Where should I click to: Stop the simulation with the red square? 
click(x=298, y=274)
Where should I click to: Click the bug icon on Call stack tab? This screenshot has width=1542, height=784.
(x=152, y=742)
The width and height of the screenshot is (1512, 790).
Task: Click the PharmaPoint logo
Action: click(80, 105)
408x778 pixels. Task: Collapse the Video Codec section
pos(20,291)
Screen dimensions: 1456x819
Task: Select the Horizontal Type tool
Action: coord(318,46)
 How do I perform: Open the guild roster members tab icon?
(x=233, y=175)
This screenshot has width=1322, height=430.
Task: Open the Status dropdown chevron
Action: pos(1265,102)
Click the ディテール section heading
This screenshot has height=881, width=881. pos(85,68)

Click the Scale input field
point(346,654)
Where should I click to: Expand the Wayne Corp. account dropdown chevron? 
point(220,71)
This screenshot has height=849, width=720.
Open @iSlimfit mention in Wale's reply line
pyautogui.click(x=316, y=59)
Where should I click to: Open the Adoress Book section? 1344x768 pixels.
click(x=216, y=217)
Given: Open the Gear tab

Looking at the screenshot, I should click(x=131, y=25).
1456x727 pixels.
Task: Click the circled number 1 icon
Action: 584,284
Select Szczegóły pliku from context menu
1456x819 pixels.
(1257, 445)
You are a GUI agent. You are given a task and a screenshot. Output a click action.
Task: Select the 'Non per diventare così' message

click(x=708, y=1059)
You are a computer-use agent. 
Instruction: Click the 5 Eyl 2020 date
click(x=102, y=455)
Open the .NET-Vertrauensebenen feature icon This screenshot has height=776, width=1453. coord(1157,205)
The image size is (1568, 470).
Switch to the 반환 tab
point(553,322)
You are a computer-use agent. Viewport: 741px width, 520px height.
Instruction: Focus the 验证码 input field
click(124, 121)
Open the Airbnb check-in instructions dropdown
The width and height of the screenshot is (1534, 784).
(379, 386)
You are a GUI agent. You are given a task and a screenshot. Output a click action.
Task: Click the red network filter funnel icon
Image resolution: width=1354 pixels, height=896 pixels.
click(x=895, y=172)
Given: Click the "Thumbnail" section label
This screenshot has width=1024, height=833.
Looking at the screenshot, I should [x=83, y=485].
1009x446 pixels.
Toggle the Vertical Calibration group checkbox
::::::::::
* **Exercise instructions**: Extract every line from the items above that contains the word "screenshot", and copy each such line in full.

* **In response**:
Where should I click to: Click the bug icon on Call stack tab? This screenshot has width=1542, height=784.
The width and height of the screenshot is (1512, 790).
This screenshot has width=1322, height=430.
This screenshot has height=881, width=881. pos(85,68)
This screenshot has height=849, width=720.
Looking at the screenshot, I should click(x=131, y=25).
You are a GUI agent. You are given a task and a screenshot. Output a click action.
Open the .NET-Vertrauensebenen feature icon This screenshot has height=776, width=1453. coord(1157,205)
The width and height of the screenshot is (1534, 784).
You are a GUI agent. You are given a task and a screenshot. Output a click action.
This screenshot has width=1024, height=833.
Looking at the screenshot, I should [x=83, y=485].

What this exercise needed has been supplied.